Every data type has methods, even numbers.  It is possible to write code that looks like:

print(4->sqrt())
str = "Hello"
print(str->len())

For the majority of cases, the use of tag methods can more or less be forgotten.

The default method tables have been put into global names for convenience. They are named like the type but with a capital first letter (Nil, Number, String, UString, Function, Table, Userdata).

Method tables may be accessed from within Lua using the methods() function.

table = {}

-- Save the old methods.
tableMethods = methods(table)

newMethods =
{
    doNothing = function(self)
    end
}

-- Set the new methods.
methods(table, newMethods)
table->doNothing()

In C, methods may be retrieved using the following functions:

LUA_API void lua_getmethods(lua_State *L, int index);
LUA_API void lua_getdefaultmethods(lua_State *L, int type);
LUA_API void lua_setmethods(lua_State *L, int index);

Serializing

The LuaState distribution can write out a Lua table in a nice, formatted file.  The only downside to LuaState's approach is that the table can't currently be cyclic.

A table can be written both from Lua and C++.  The function prototypes are:

function WriteLuaFile(fileName, objectName, valueToWrite, indentLevel, writeAll, alphabetical, maxIndentLevel)
function WriteLuaGlobalsFile(fileName, writeAll, alphabetical, maxIndentLevel)
function WriteLuaObject(filePtr, objectName, valueToWrite, indentLevel, writeAll, alphabetical, maxIndentLevel)

The C++ functionality is very similar in form.
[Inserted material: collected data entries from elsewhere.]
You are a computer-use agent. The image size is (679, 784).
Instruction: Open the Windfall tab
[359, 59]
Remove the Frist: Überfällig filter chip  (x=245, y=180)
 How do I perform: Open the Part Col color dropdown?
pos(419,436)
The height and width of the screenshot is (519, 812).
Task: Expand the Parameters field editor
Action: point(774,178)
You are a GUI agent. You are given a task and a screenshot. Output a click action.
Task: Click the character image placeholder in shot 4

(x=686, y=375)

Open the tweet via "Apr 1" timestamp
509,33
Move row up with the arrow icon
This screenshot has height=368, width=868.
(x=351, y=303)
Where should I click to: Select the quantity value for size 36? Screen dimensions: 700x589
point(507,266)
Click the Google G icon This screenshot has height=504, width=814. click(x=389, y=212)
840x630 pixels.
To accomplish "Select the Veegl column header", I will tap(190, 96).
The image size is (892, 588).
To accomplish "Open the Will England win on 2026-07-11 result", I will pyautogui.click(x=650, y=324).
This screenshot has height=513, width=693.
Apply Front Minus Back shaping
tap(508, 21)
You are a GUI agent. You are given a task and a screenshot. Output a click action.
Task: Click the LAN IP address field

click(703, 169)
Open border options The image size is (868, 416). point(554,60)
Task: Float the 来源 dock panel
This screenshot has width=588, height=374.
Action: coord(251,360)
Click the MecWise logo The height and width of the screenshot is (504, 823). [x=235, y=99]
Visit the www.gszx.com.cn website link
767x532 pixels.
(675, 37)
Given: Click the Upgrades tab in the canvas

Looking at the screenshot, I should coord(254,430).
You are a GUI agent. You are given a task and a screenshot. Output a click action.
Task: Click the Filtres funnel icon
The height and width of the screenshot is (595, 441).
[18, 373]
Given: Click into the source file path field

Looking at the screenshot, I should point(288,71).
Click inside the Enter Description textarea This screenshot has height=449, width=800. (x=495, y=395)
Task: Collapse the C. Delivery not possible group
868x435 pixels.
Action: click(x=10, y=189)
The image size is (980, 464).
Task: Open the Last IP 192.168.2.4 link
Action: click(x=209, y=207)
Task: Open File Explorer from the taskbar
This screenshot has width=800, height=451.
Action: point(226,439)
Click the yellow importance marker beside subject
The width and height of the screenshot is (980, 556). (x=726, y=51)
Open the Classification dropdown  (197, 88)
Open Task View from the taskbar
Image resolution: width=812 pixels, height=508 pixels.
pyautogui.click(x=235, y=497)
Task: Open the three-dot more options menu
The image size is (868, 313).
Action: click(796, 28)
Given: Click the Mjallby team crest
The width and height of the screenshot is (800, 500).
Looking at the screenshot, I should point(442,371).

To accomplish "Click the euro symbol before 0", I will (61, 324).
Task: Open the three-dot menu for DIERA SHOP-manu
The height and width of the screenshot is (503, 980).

Standard Unified Method Callbacks

The basic types have the following unified method callbacks applied to them.

Table =
{
    function foreach(self, func)
    function foreachi(self, func)
    function next(self, [index])
    function rawget(self, index)
    function rawset(self, index, value)
    function getn(self)
    function sort(self [, comp])
    function insert(self [, pos] , value) -- tinsert
    function remove(self [, pos]) -- tremove
    function unpack(self)
}

File =
{
    function close(self) -- closefile
    function flush(self) -- flush
    function open(filename, mode) -- openfile
    function read([self,] format1, ...) -- read
    function seek(self [, whence] [, offset]) -- seek
    function write([self,] value1, ...) -- write
    function execute(command) -- execute
    function remove(filename) -- remove
    function rename(name1, name2) -- rename
    function tmpname() -- tmpname
    stdin
    stdout
    stderr
}

String =
{
    function len(self) -- strlen
    function sub(self, i [, j]) -- strsub
    function lower(self) -- strlower
    function upper(self) -- strupper
    function char(i1, i2, ...) -- strchar
    function rep(self, n) -- strrep
    function byte(self [, i]) -- strbyte
    function format(formatstring, e1, e2, ...) -- format
    function find(self, pattern [, init [, plain]]) -- strfind
    function gsub(self, pat, repl [, n]) -- gsub
}

UString =
{
    function len(self) -- ustrlen
    function sub(self, i [, j]) -- ustrsub
    function lower(self) -- ustrlower
    function upper(self) -- ustrupper
    function char(i1, i2, ...) -- ustrchar
    function rep(self, n) -- ustrrep
    function byte(self [, i]) -- ustrbyte
    function format(formatstring, e1, e2, ...) -- uformat
    function find(self, pattern [, init [, plain]]) -- ustrfind
    function gsub(self, pat, repl [, n]) -- ugsub
}

Number =
{
    function abs()
    function sin()
    function cos()
    function tan()
    function asin()
    function acos()
    function atan()
    function atan2()
    function ceil()
    function floor()
    function mod()
    function frexp()
    function ldexp()
    function sqrt()
    function min()
    function max()
    function log()
    function log10()
    function exp()
    function deg()
    function rad()
    function random()
    function randomseed()
}

Bonus Functions

FileFind =
{
    -- Returns a handle representing the first file matching fileName.
    function First(fileName)

    -- Retrieves the next file matching fileName.
    function Next(self)

    -- Closes the file search.
    function Close(self)

    -- Gets the file name of the currently matched file.
    function GetFileName(self)

    -- Determines if the currently matched file is a directory.
    function IsDirectory(self)
}

-- Added to File:
File =
{
    -- Returns the size of fileName.
    function GetFileSize(fileName)

    -- Returns as two numbers the last write time for fileName.
    function GetWriteTime(fileName)

    -- Sets the write time for fileName.
    function SetWriteTime(fileName, timeLo, timeHi)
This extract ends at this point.